During the first seven years of existence (1960–1966) of the American Football League (AFL, 1960–1969), the AFL and the NFL held separate, competing drafts for college football talent.

These drafts were conducted differently in each league, with the AFL, as a new league, starting its existence with the 1960 AFL draft that was actually held in December, 1959 and had 33 rounds.   Each AFL team had "territorial rights" to players from its general region for a "bonus" draft selection, so that teams could sign players who were known to their fans.  These were not "picked" as such, but agreed on by consensus.  The 1960 AFL draft proceeded with teams selecting by lot and player position, e.g., each team selected quarterbacks from the available list, then running backs, etc. These were not listed in order of selection, but alphabetically in two groups called "First Selections" and "Second Selections" by each team.  Minneapolis-Saint Paul was originally included in the AFL draft on November 22, 1959.  When the Minneapolis-Saint Paul owners reneged on their agreement to join the AFL and jumped to the NFL, some of the remaining AFL teams signed several players from the deserters' draft list.  To compensate for this, after the Oakland Raiders' AFL franchise was granted, an allocation draft was held, to permit the Raiders to stock their team with players from the other seven AFL teams.

The established NFL held drafts more similar to the present day, in which the team with the worst record from the previous year selected first, and the reigning league champion selected last.  Starting in 1961, the AFL also followed this procedure.

Because of the competition between the leagues, unlike today's drafts, they were held soon after the end of the football season in each league, often before the college bowls were over.  Many players, such as LSU's Billy Cannon signed pro contracts "under the goalposts" at bowl games; and in the College East-West Game and other all-star college bowls, many players wore the helmets of the professional team that they had signed with.

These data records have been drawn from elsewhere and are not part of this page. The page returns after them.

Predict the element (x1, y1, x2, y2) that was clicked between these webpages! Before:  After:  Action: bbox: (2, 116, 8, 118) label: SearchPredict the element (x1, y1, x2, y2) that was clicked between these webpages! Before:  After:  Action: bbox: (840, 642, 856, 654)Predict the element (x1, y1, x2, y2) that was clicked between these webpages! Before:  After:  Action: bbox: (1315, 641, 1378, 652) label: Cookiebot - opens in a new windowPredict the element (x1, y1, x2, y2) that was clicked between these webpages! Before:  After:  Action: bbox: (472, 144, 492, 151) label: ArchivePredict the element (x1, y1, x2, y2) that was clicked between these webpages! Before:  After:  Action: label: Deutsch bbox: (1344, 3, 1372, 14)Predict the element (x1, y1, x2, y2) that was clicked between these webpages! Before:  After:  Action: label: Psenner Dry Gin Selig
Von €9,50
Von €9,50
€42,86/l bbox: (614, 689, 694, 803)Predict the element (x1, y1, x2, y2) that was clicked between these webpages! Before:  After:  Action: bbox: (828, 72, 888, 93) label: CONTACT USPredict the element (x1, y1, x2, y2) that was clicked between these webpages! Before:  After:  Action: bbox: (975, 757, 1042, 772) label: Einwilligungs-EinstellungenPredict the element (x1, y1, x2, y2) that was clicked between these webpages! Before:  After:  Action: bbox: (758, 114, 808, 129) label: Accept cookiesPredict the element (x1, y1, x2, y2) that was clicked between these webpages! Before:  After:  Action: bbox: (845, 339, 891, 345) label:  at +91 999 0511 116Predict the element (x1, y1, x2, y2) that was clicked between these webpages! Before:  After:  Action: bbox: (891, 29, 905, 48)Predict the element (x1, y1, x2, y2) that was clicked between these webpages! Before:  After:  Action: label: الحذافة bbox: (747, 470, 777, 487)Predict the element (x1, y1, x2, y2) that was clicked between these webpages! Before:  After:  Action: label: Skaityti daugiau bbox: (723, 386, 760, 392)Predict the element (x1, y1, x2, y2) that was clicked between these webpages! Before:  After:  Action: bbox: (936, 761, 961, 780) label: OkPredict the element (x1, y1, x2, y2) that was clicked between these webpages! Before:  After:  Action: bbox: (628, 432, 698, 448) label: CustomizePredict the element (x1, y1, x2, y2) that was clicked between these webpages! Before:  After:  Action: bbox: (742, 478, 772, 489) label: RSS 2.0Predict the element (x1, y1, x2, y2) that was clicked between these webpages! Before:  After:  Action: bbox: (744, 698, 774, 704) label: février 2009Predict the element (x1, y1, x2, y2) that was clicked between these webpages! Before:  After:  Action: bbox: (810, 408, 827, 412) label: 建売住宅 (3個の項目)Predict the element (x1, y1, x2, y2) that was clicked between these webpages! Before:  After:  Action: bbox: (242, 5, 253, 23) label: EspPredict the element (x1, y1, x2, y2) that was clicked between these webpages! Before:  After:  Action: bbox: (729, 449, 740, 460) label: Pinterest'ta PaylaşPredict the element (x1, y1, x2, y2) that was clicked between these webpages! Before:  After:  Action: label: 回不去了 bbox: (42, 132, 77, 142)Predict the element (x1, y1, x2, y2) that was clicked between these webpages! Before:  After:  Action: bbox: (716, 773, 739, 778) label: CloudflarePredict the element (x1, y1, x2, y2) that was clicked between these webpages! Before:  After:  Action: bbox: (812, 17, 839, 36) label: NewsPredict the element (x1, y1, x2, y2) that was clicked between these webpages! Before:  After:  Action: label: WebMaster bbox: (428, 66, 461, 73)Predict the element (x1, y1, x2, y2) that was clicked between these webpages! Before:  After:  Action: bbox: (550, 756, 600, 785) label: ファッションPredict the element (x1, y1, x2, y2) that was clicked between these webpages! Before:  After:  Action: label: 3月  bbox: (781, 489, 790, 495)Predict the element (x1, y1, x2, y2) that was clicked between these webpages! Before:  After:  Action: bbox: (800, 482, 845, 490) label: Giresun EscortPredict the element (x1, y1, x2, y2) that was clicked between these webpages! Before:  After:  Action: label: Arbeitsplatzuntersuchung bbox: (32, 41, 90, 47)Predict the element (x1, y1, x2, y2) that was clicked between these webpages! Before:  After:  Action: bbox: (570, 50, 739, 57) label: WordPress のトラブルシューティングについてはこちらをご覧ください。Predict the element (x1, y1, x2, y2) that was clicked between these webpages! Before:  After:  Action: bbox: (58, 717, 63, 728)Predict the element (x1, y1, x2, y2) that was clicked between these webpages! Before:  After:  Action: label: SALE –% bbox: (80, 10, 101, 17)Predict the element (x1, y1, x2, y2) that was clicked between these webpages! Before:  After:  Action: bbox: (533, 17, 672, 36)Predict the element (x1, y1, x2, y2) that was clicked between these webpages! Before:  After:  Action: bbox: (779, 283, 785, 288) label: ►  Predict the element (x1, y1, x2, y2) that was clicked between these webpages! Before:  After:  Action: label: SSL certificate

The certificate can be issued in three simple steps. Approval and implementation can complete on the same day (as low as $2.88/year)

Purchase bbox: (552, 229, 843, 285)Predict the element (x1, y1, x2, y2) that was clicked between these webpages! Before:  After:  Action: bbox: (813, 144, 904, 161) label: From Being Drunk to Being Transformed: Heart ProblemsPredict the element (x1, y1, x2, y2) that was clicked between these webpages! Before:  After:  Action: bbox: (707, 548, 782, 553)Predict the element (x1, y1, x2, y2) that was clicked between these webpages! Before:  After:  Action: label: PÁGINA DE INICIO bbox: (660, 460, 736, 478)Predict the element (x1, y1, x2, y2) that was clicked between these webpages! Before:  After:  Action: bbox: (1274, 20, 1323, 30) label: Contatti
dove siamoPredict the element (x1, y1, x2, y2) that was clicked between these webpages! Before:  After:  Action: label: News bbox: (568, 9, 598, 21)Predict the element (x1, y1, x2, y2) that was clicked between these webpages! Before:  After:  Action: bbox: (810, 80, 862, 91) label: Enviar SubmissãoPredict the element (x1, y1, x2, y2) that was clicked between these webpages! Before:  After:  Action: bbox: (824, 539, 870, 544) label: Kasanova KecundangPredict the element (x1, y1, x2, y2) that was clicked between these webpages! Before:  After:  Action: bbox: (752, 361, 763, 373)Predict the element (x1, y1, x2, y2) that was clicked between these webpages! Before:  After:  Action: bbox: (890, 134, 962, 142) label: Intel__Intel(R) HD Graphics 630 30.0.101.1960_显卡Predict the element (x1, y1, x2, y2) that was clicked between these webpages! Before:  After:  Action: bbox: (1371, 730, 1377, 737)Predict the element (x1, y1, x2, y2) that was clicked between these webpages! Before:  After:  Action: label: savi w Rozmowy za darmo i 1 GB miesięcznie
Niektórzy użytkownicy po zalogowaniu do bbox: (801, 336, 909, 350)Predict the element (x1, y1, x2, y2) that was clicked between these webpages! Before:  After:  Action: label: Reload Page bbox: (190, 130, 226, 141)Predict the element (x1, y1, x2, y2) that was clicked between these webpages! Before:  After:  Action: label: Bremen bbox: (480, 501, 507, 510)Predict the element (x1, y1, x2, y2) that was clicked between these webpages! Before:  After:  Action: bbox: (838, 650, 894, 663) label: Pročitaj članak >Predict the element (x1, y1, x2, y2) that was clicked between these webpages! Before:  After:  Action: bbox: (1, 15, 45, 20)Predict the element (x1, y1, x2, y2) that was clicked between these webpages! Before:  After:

The AFL was at a disadvantage in name-recognition with the established NFL, but contrary to common belief, during this period, its franchises signed a significant number of stars away from the older league.  These included Cannon, as well as eventual Hall of Famers Lance Alworth, Buck Buchanan, Jim Otto, Billy Shaw, and Nick Buoniconti, and such standouts as Matt Snell, Tom Sestak, Charley Hennigan, Abner Haynes, Johnny Robinson and many others.